GSK is working on gaining Jemperli's approval as a frontline treatment for earlier-stage locally advanced, dMMR rectal cancer, and conducting the registrational AZUR-1 trial. In the meantime, the National Comprehensive Cancer Network already recommends six months of checkpoint inhibitor treatment in this setting based on early data from Diaz's group. However, the current standard of care also includes chemo plus radiation to shrink the tumor followed by surgery to remove residual cancer cells in the intestine or surrounding tissue, which can be curative but can also lead to sexual dysfunction and infertility.

Diaz said that a "quick approval" for Jemperli in early-stage dMMR rectal cancer "could immediately help thousands of patients" and "dramatically improve their quality of life." He noted that several MSK patients with rectal cancer in this study have been able to have children naturally, where previously they would not have been able to conceive.

As to GSK's plans to expand Jemperli's histology-agnostic approval to dMMR patients with early-stage solid tumors, a spokesperson said the firm is "closely assessing the data from cohort 2" but didn't reveal any specifics around regulatory strategy. In the NEJM paper, Diaz and his team noted that their work provides a foundation for larger studies to confirm the long-term benefit of Jemperli, especially in non-rectal tumors. "We believe, a tumor-agnostic approach for approval should be pursued," Diaz said.

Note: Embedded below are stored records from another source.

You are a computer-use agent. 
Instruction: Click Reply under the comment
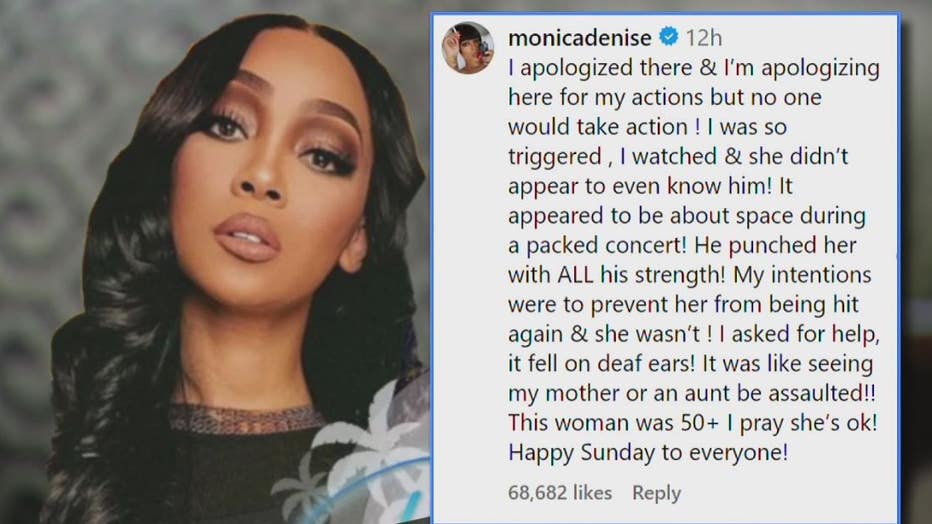coord(656,493)
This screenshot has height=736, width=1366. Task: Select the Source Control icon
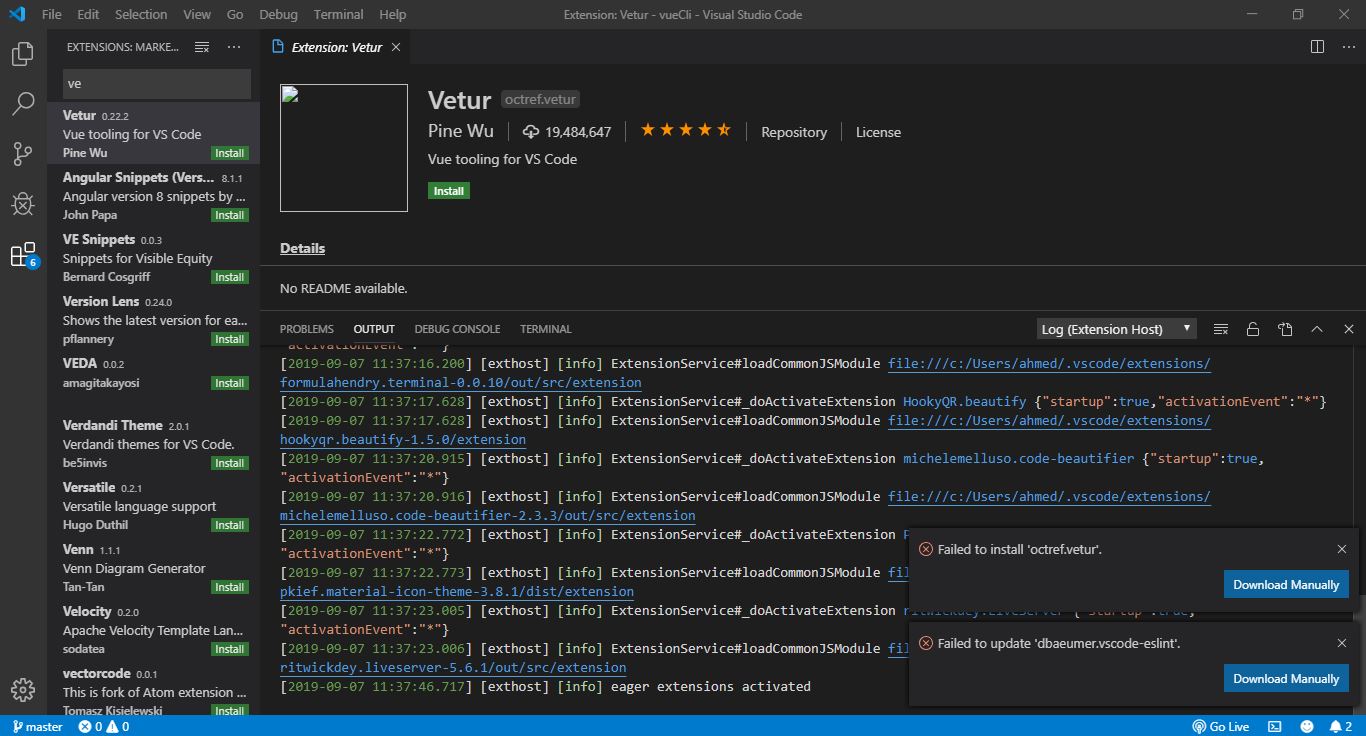coord(22,154)
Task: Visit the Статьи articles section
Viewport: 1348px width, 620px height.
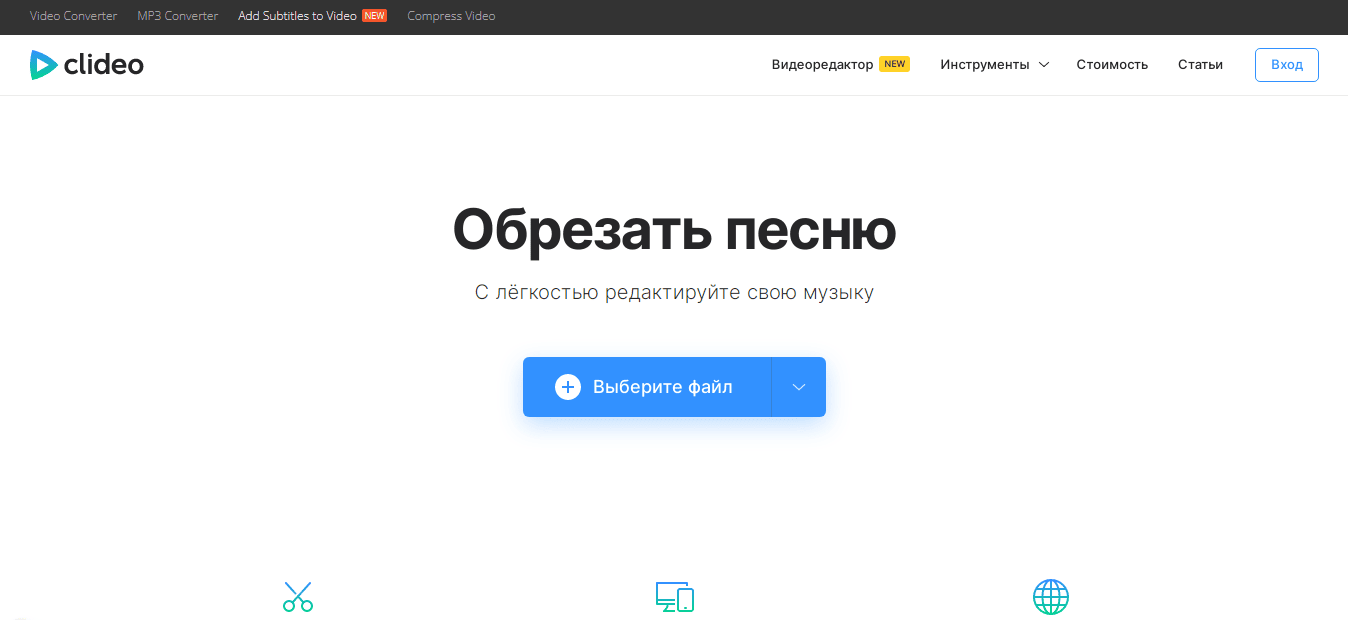Action: 1200,64
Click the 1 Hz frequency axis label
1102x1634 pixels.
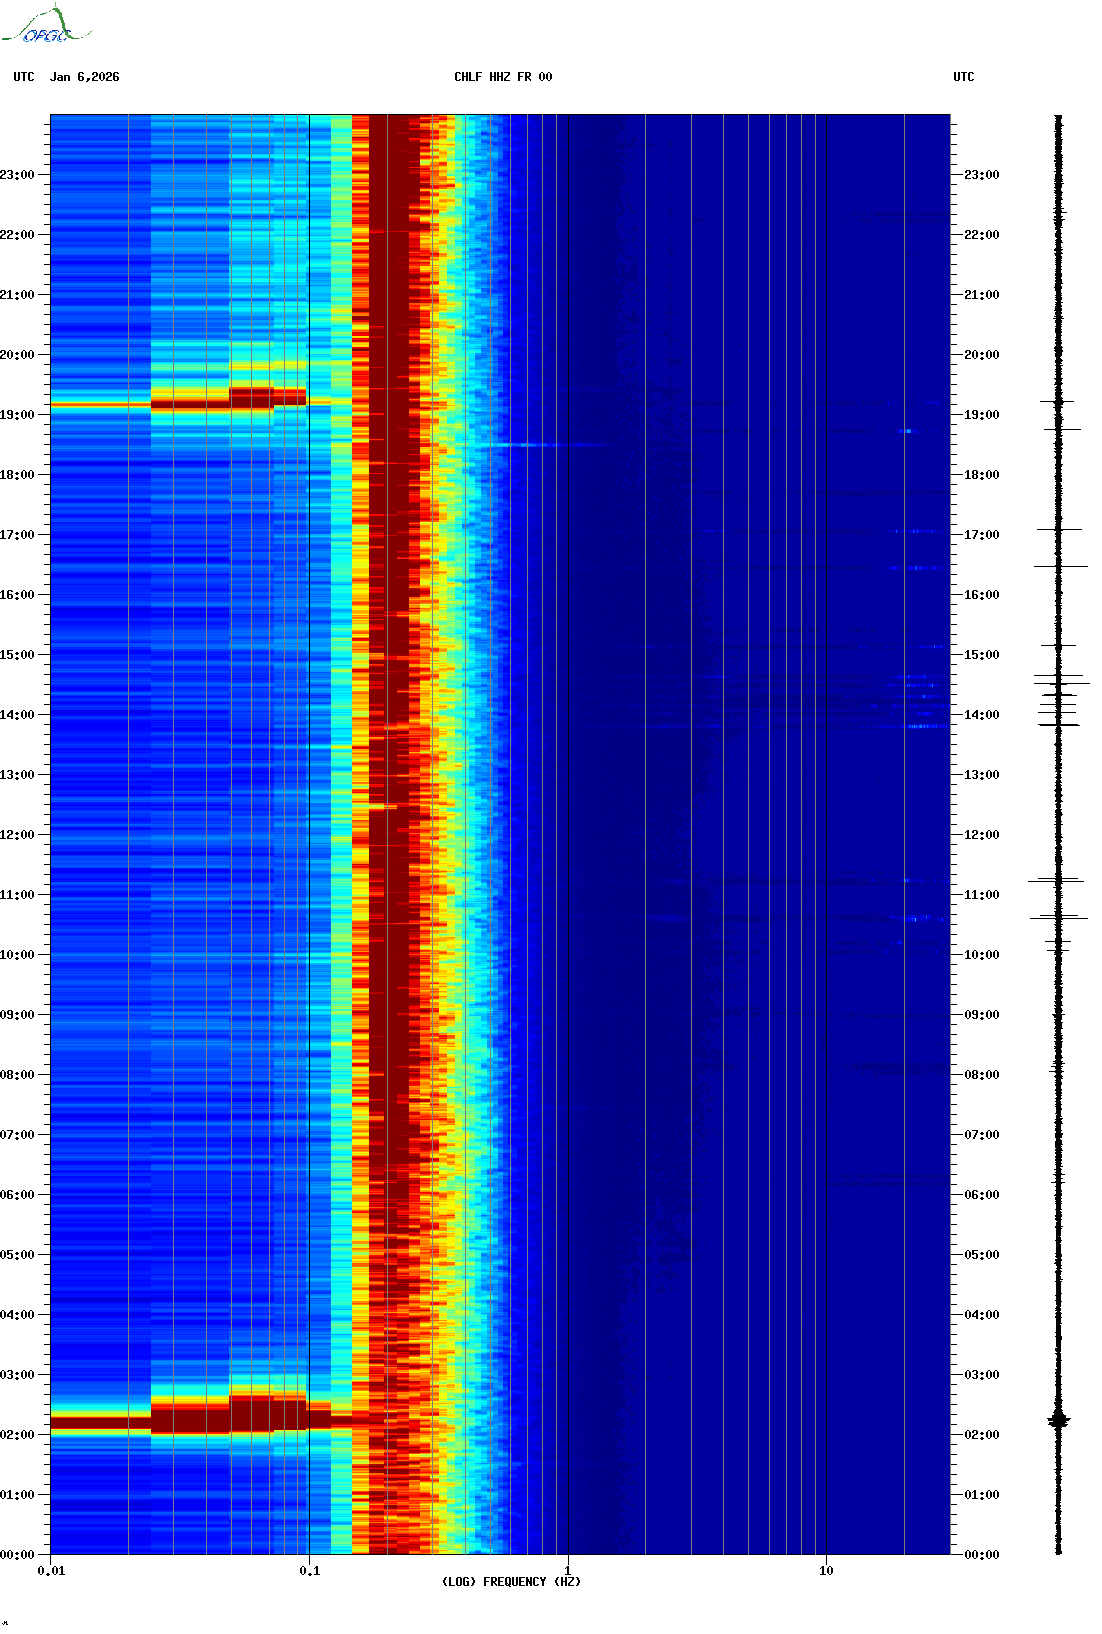point(568,1571)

One practical hurdle with a tissue-agnostic approach is that it's not easy to monitor early-stage cancer patients for recurrence using endoscopy if they have, for example, pancreatic cancer. In the study, in cases where endoscopy wasn't feasible, MSK researchers relied on imaging to monitor for recurrence, which they acknowledged in the paper isn't "as definitive as [findings] seen in tissue."

"That is the biggest challenge, monitoring for a complete response especially in those where the tumor cannot be visualized with endoscopy," Diaz said. "This is where an advanced diagnostic with circulating tumor DNA will be important."

In their study, researchers used imaging and endoscopic assessments as well as ctDNA to track patients' responses to Jemperli and monitor for recurrence. The median time it took for imaging or endoscopic assessments to determine a complete response was around six months, and the median time to see a negative biopsy was 1.5 months. However, among 52 patients who had a complete response and could be evaluated for ctDNA, using Quest's tumor-informed Haystack MRD test, median time to clearance of ctDNA was 1.4 months. Researchers also reported "substantial concordance" between what biopsies and ctDNA testing showed, with nearly 90 percent agreement between the two techniques.

Haystack MRD involves sequencing a patient's tumor tissue and a matched normal sample and developing a tumor-specific, personalized assay based on identification of 50 patient-specific somatic mutations. This ctDNA approach, Cercek said, "was a reliable liquid biopsy and a marker of response and recurrence" in this study.

The takeaway from this study, in Diaz's view, is that "ctDNA can effectively detect and monitor early-stage tumors and will help significantly with management of these cases" by indicating, "for example, who should go forward with surgery versus who can safely be watched." But it's still early days, he noted, for ctDNA monitoring, and these approaches need further study.

Lastly, amid the backdrop of significant government cuts to life sciences research, Massachusetts General Hospital's Corcoran highlighted that this practice-changing study was investigator initiated, and asked Cercek to comment on the importance of funding such research. It's "incredibly expensive" to generate even preliminary findings and manage patients in studies with long follow-up, Cercek said, adding that without the funding her group receives from the NIH, industry, and charitable groups, "we really can't get studies done."